Andy A
Another dice program for the mbuino.
Dependencies: mbed mBuino_Sleep
You probably want http://mbed.org/users/maxint/code/mBuino_Dice/ rather than this one, that was the original mbuino dice program.
This version is based off the original release of the project above. It was then significantly re-written for a mixture of power consumption, randomness and coding style reasons. Most of the changes and improvements have since been incorporated into later versions of maxint's dice program (together with a few of his later ideas being copied into this version) so there are no meaningful functional differences between the two.
This version is posted mainly to provide an example of a slightly different way to do the same thing.
dice.cpp
- Committer:
- AndyA
- Date:
- 2014-09-17
- Revision:
- 0:24177fc1e0e3
- Child:
- 1:05f369319854
File content as of revision 0:24177fc1e0e3:
/*
** mBuino_Dice
**
** This electronic dice application allows the user to throw an electronic dice by the press of a button
**
** On mBuino P0.4 is close to GND and the two pitch distance is exactly the same as a mini-switch!
**
** Base code from version 1 of http://mbed.org/users/maxint/code/mBuino_Dice/
**
** Modifed to improve randomness and decrease power draw and a few random changes to coding style
** Most meaningful changes are now implimented in the later versions of the above code.
*/
#include "mbed.h"
BusOut LEDOuts(LED1, LED2, LED3, LED4, LED5, LED6, LED7);// declare 7 LEDs
InterruptIn ActionButton(P0_4); // Vibration sensor
AnalogIn RandomIn(P0_14); // use the random noise on this analog input to seed the random generator
// LED bus value to display
uint8_t LEDs = 0;
// fix power draw
DigitalIn progMode(P0_3);
// sleep can be sleep, deepsleep or power down.

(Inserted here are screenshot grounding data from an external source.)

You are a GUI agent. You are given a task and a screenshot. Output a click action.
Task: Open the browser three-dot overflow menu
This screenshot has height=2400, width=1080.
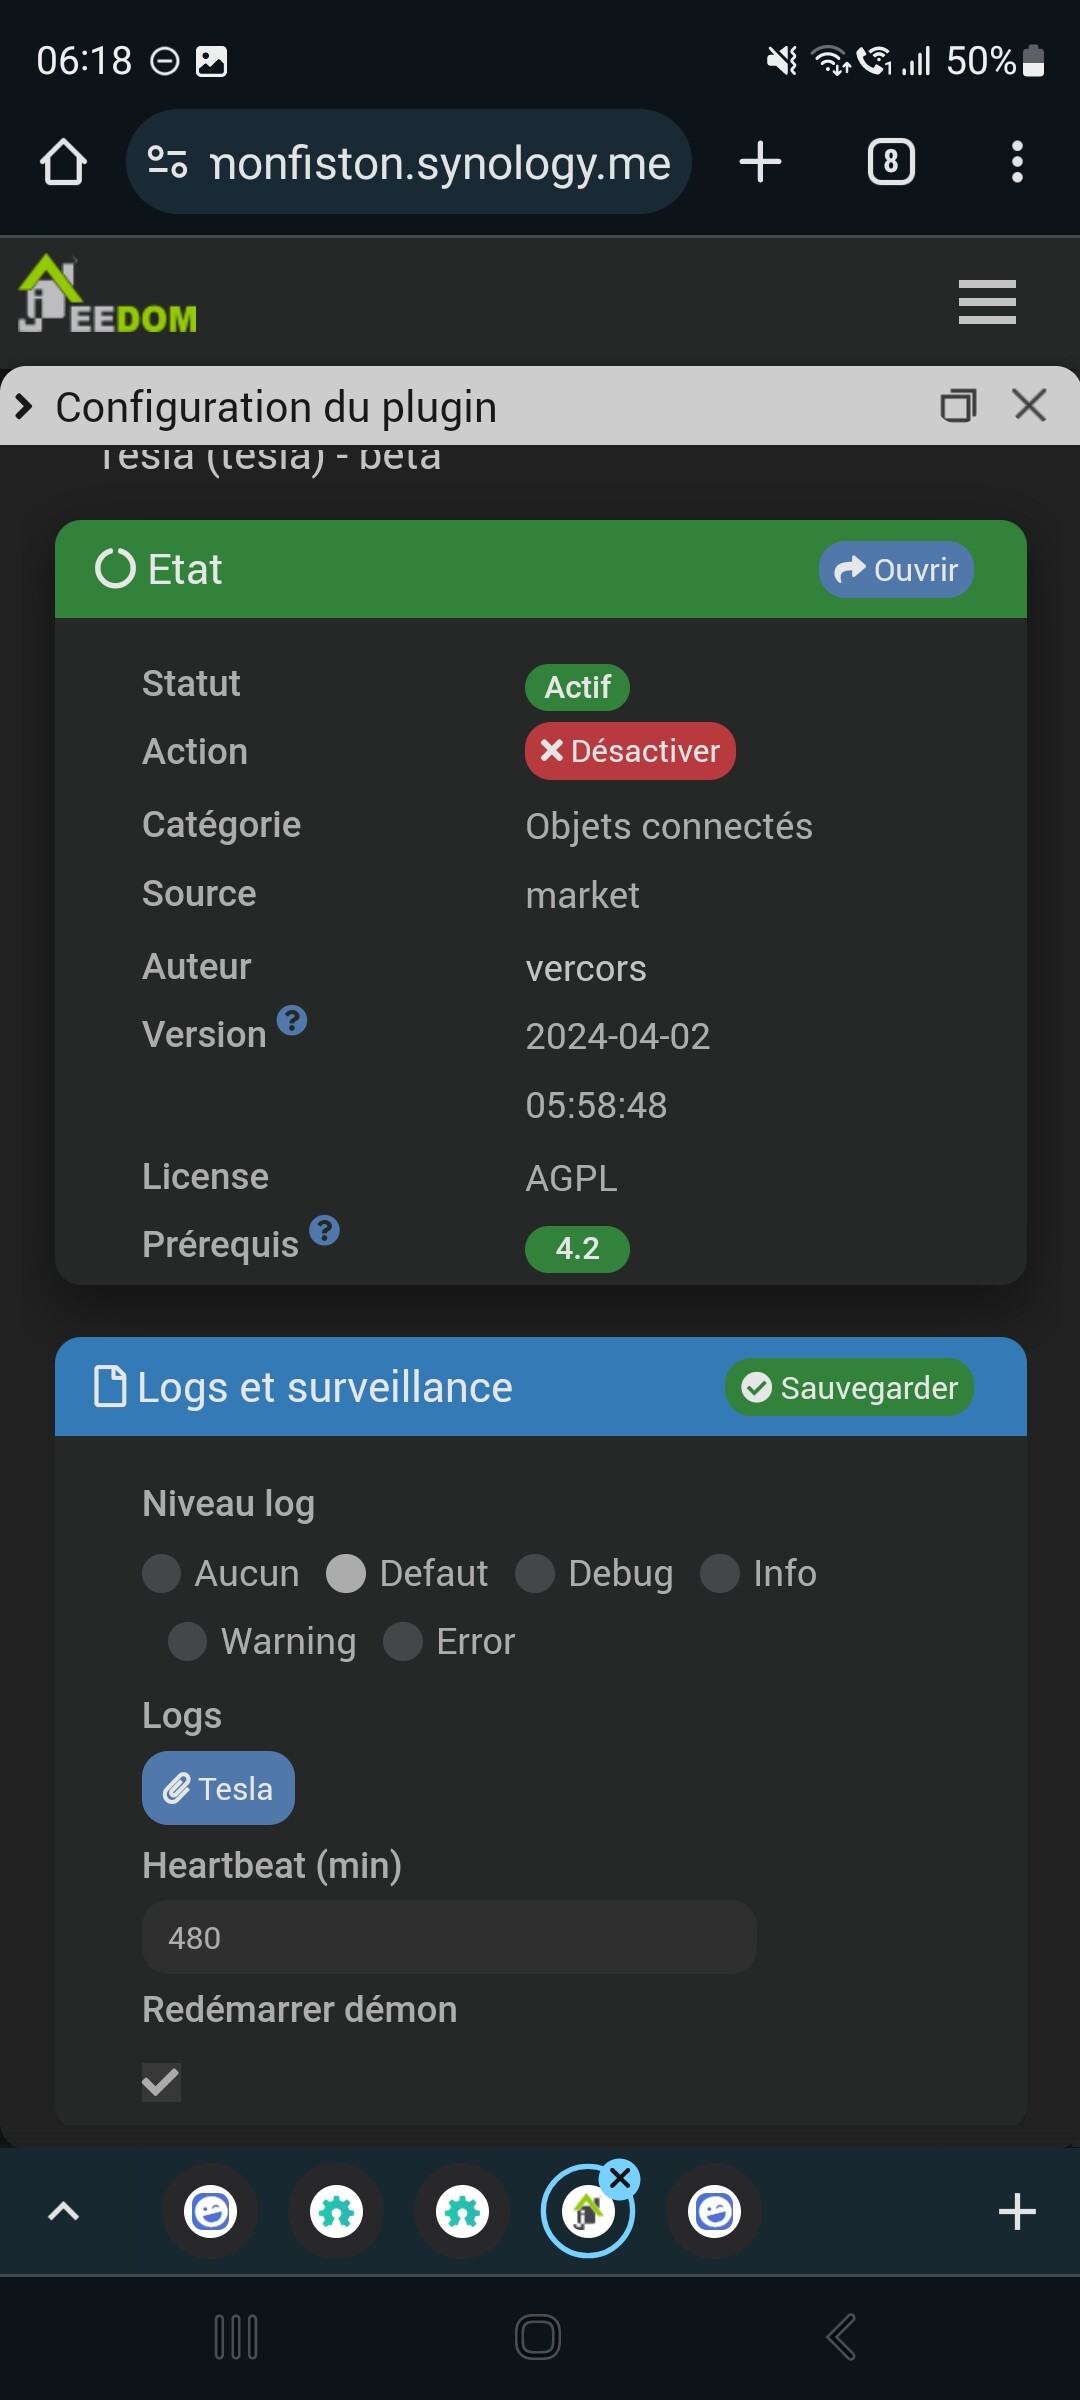point(1017,162)
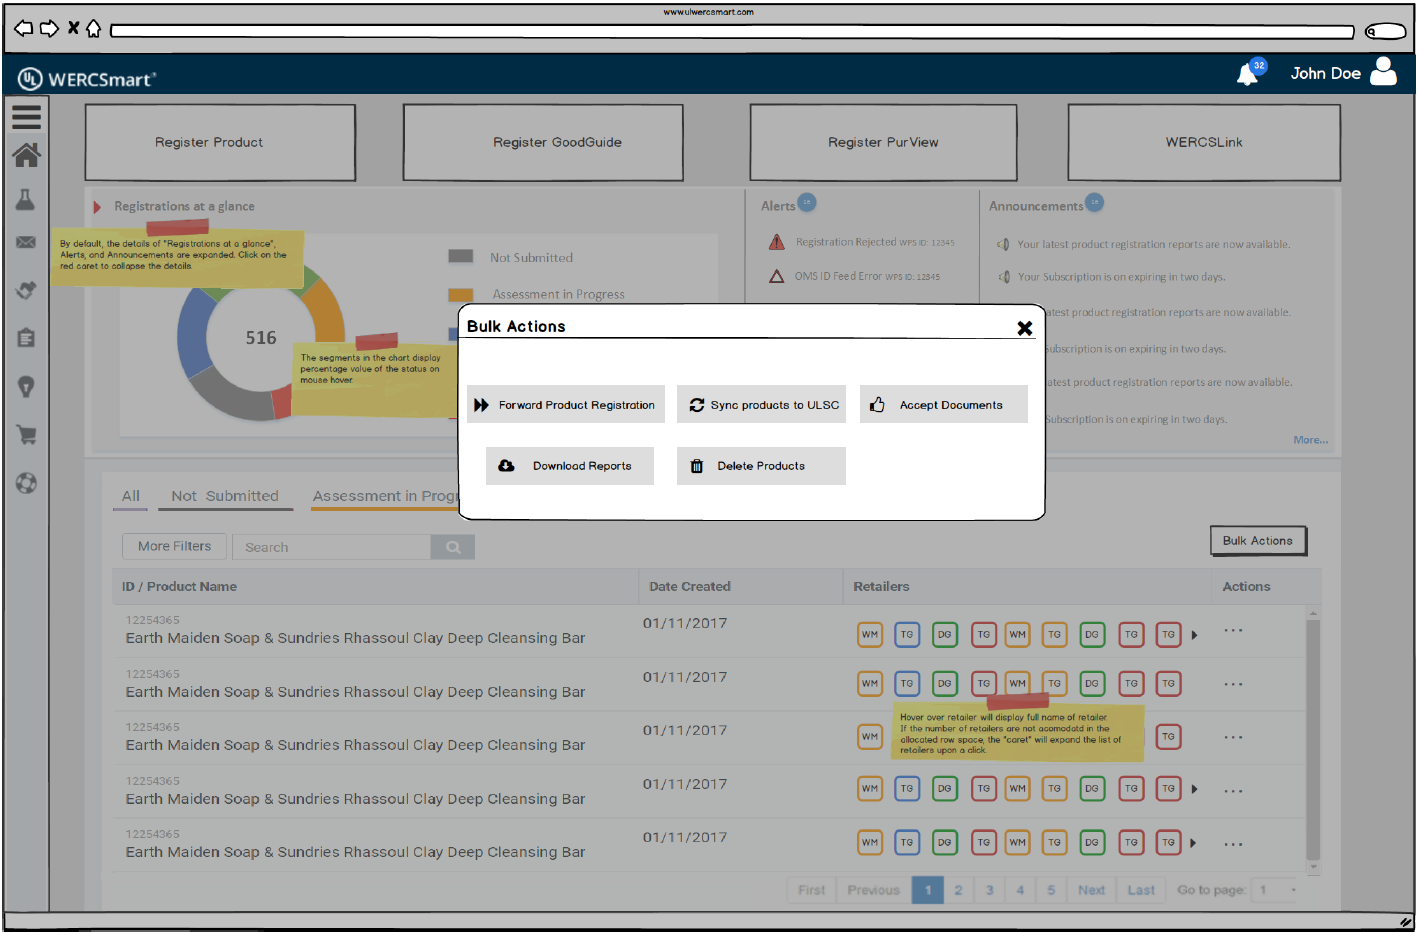Click the notification bell icon
The height and width of the screenshot is (933, 1418).
[x=1247, y=74]
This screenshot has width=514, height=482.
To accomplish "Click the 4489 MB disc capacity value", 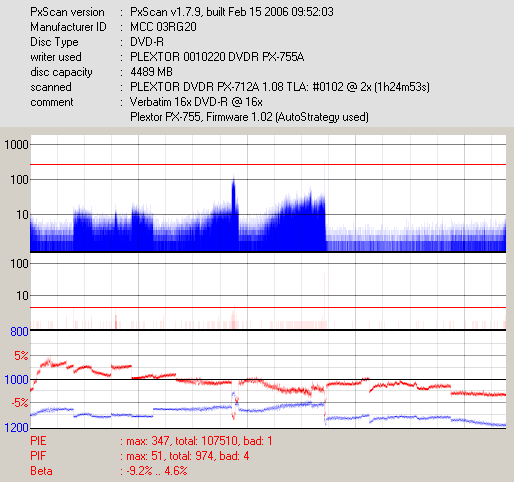I will [151, 72].
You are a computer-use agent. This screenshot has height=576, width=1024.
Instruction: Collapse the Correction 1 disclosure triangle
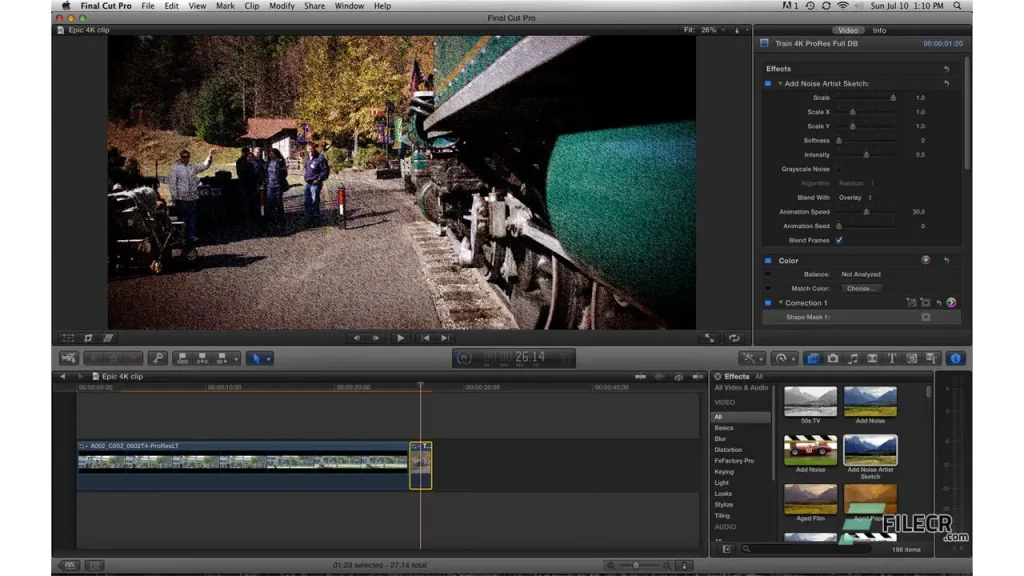[x=780, y=303]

// clean power down and cleen deep sleep do a clean shutdown of the PLL.
// However any code called during the wakeup IRQ will then run at a slower speed.
enum sleepMode_t {powerDown=0, deepSleep, lightSleep, cleanPowerDown, cleanDeepSleep};
// idle time to wait before sleeping
const float timeoutBeforeSleep = 15;
const uint8_t DicePattern[6] = { 0x08, // 0b 000_1_000
0x22, // 0b 010_0_010
0x2a, // 0b 010_1_010
0x55, // 0b 101_0_101
0x5d, // 0b 101_1_101
0x77 // 0b 111_0_111
};
volatile bool fButtonPressed;
volatile bool sleepNow=false;
Timer timeTracker;
Timeout sleepMode;
// this cycles the LEDs so they are on for 1/7th of the time with only one lit at a time.
// but since it does it at 1kHz they just look a little dimmer to the human eye.
// This can give a big power saving when running on a battery.
Ticker ledCycle;
void on1msTick()
{
static uint8_t ledIndex = 0;
LEDOuts = LEDs & 0x01<<ledIndex++;
if (ledIndex == 7)
ledIndex = 0;
}
// LED state setting functions.
void SetLeds(bool on)
{
if (on)
LEDs=0x7f;
else
LEDs=0;
}
void SetLed(uint8_t ledID, bool on)
{
if (ledID <= 6) {
if (on)
LEDs = LEDs | (0x01 << ledID);
else
LEDs = LEDs & ~(0x01 << ledID);
}
}
void ToggleLeds()
{
LEDs = ~LEDs;
}
void ToggleLed(uint8_t ledID)
{
if (ledID <= 6)
LEDs = LEDs ^ (0x01 << ledID);
}
void BlinkLeds(bool on=true, float delay=0.1)
{
uint8_t state = LEDs;
SetLeds(on);
wait(delay);
LEDs = state;
wait(delay);
}
void ShowDice(uint8_t nNumber)
{
// switch the leds of a particular dice-number on or off
if(nNumber<1) nNumber=1;
if(nNumber>6) nNumber=6;
LEDs=DicePattern[nNumber - 1];
}
void BlinkOneLed(uint8_t ledID, float delay = 0.1)
{
ToggleLed(ledID);
wait(delay); // delay
ToggleLed(ledID);
wait(delay); // delay
}
void SweepSingleLed(bool leftToRight = true, float delay = 0.2)
{
SetLeds(false);
for(int n=0; n<7; n++)
BlinkOneLed(leftToRight?n:6-n, delay);
}
void StackLEDs(float delay = 0.2)
{
SetLeds(false);
int i;
int j;
for (i = 7; i > 0; i--) {
for (j=0; j<i; j++) {
SetLed(6-j,true);
wait(delay);
SetLed(6-j,false);
}
SetLed(7-j,true);
}
}
void SweepAllLeds(bool leftToRight = true, float delay=0.2)
{
for(int n=0; n<7; n++) {
SetLed(leftToRight?n:6-n, true);
wait(delay); // delay
}
for(int n=0; n<7; n++) {
SetLed(leftToRight?6-n:n, false);
wait(delay); // delay
}
}
void mySleep() // ONLY CALL FROM MAIN LOOP
{
LPC_PMU->PCON = 0x0;
SCB->SCR &= ~SCB_SCR_SLEEPDEEP_Msk;
__WFI();
}
// deepSleep is higher power but faster wakeup
// clean PLL shutdown is technically needed but seems to work without it.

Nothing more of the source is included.